→ SHORT PROBLEM
Show each line of the material that contains the word "screenshot".

→ SOURCE MATERIAL
## BEGIN

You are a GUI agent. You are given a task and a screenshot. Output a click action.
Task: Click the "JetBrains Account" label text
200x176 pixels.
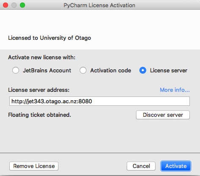coord(47,70)
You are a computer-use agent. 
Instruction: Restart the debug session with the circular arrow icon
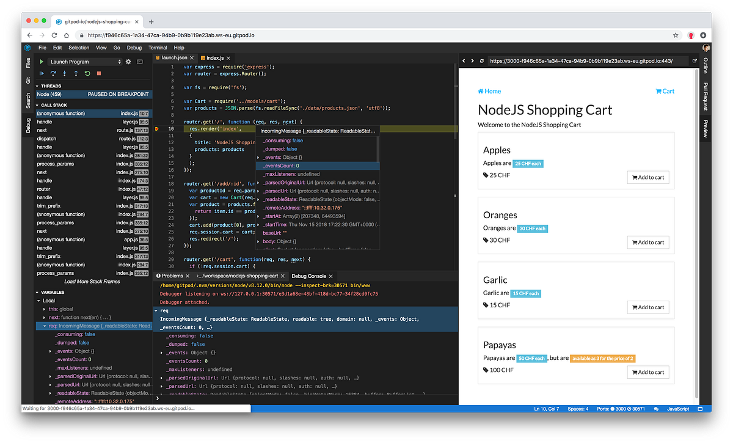87,73
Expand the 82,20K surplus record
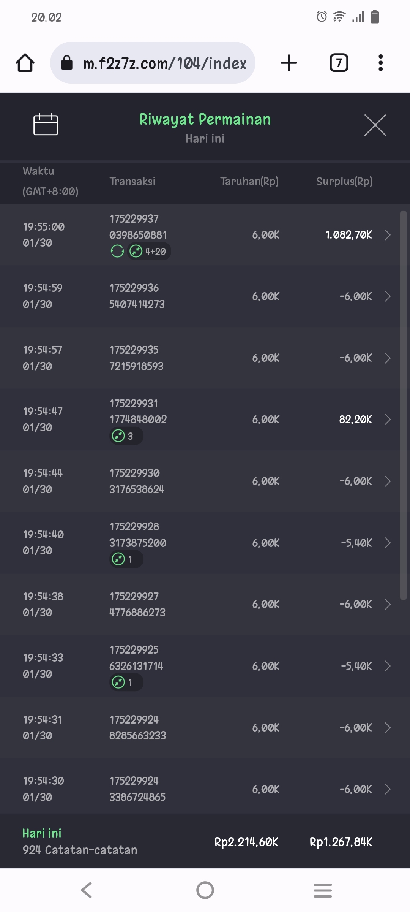The image size is (410, 912). tap(387, 420)
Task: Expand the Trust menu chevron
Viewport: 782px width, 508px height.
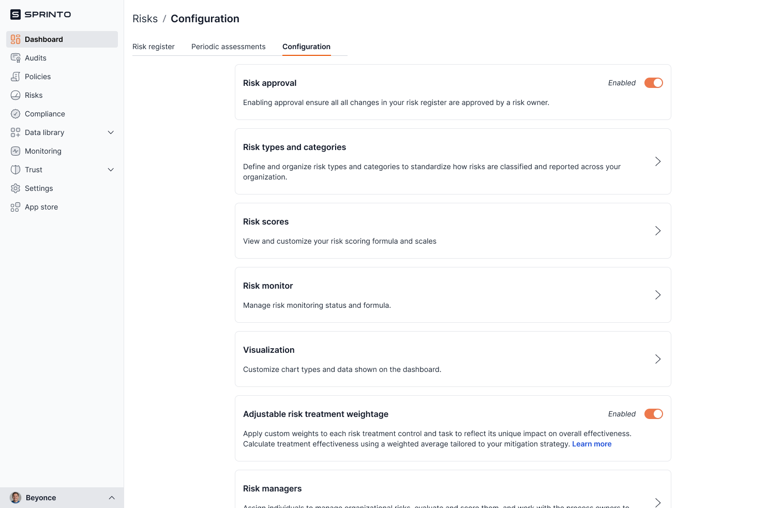Action: click(111, 170)
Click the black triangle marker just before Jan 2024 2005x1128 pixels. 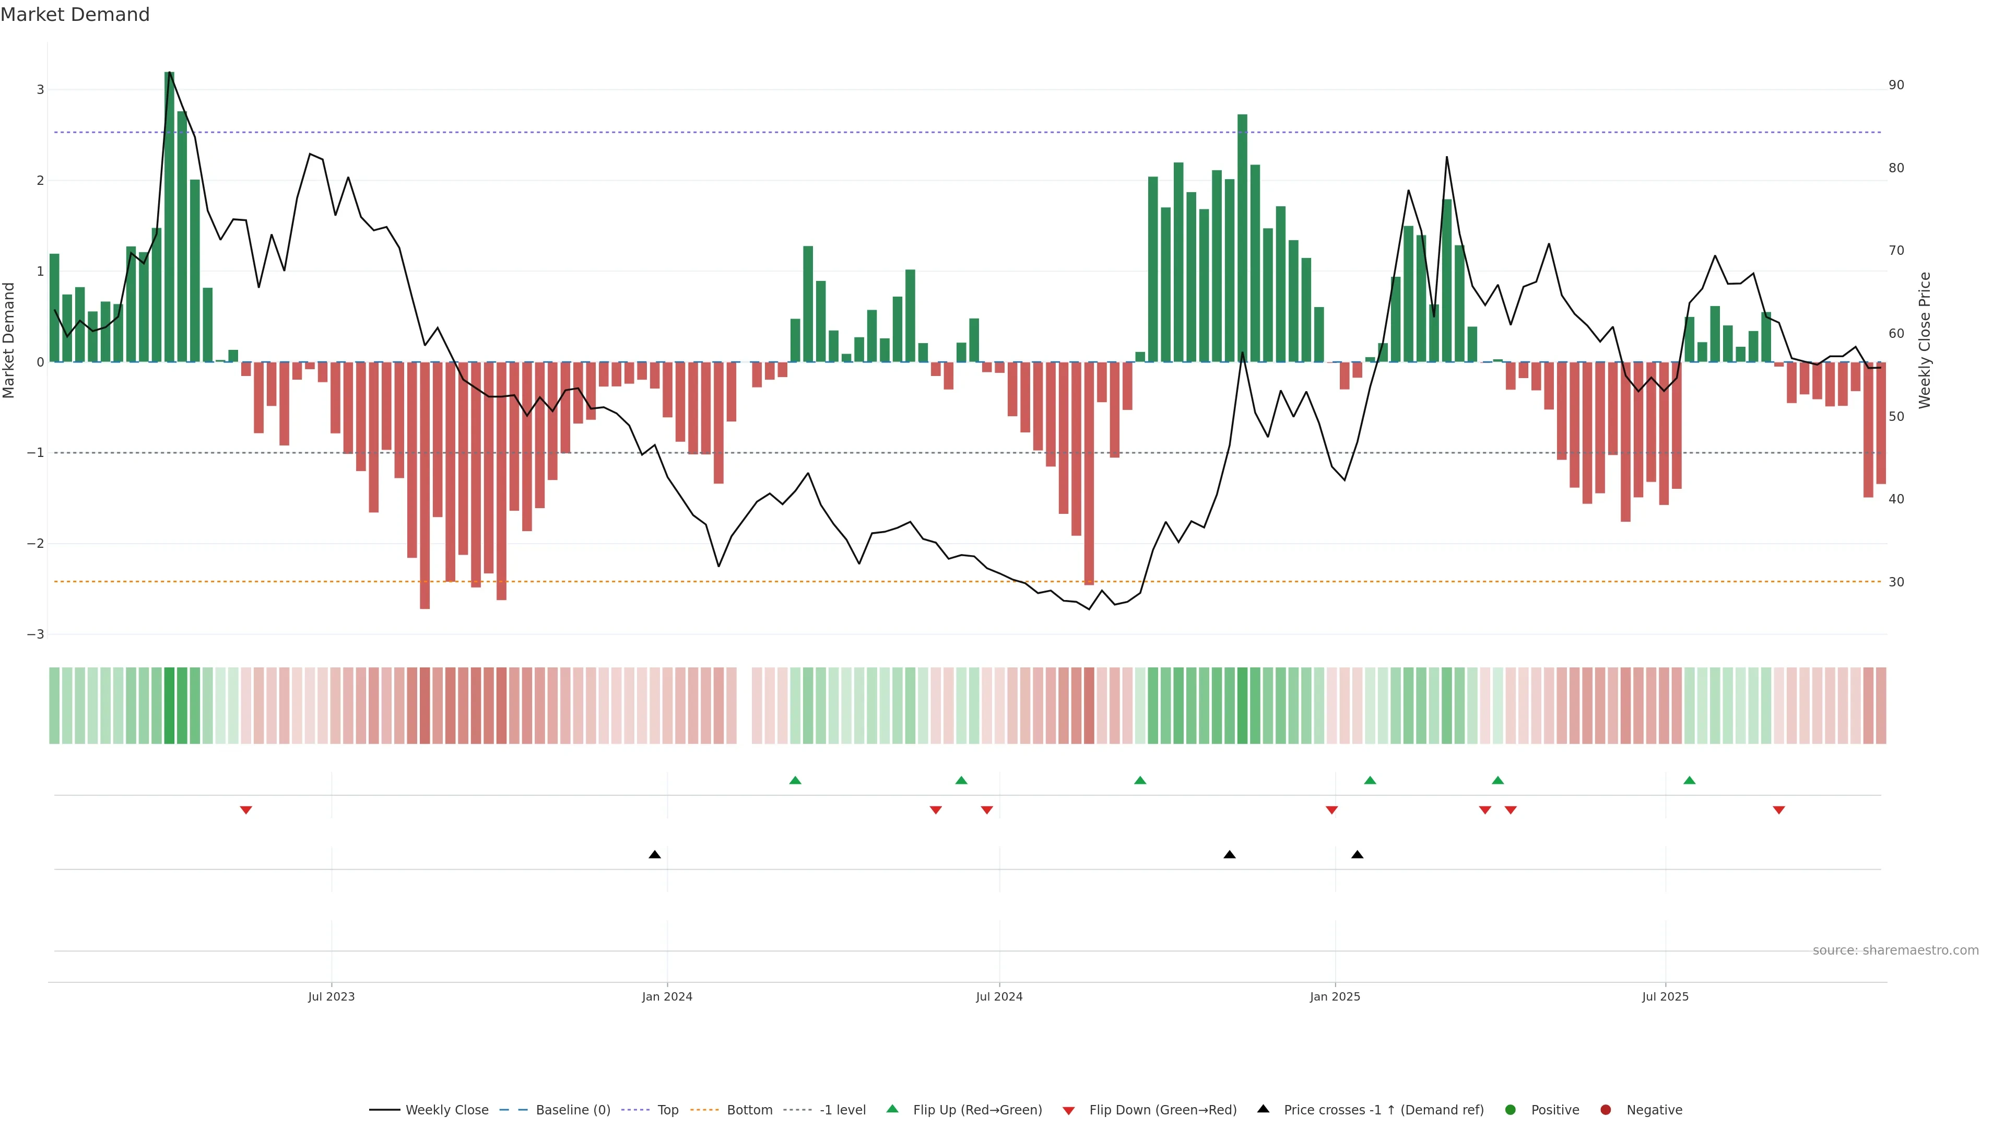(x=655, y=855)
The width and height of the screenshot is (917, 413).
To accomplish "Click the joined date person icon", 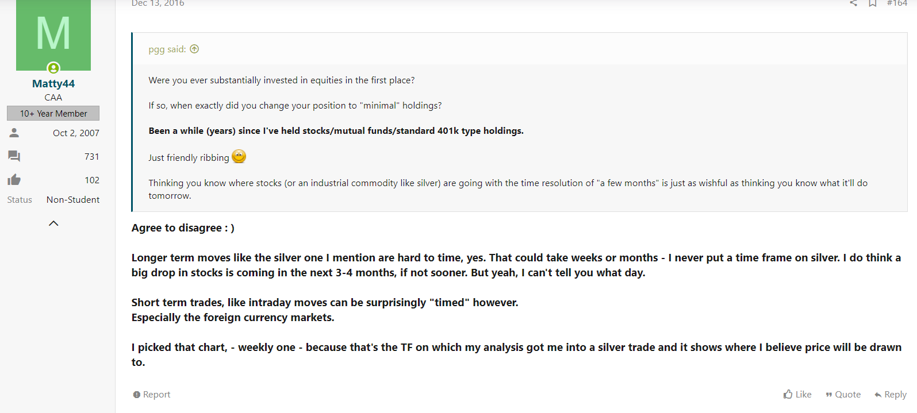I will [x=14, y=133].
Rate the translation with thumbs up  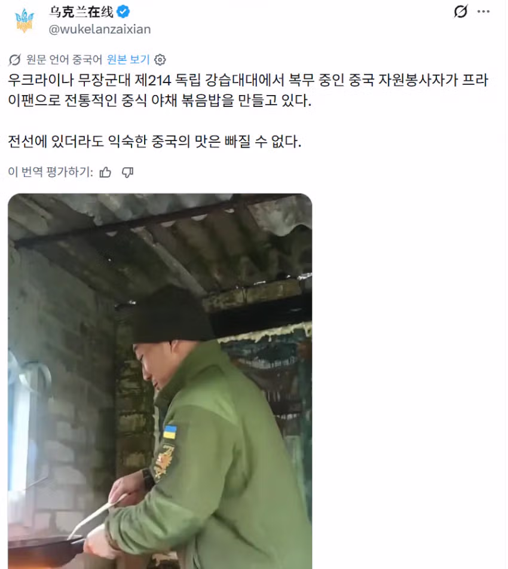[x=106, y=172]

## END

→ RESPONSE TO THE TASK
You are a GUI agent. You are given a task and a screenshot. Output a click action.
The width and height of the screenshot is (917, 413).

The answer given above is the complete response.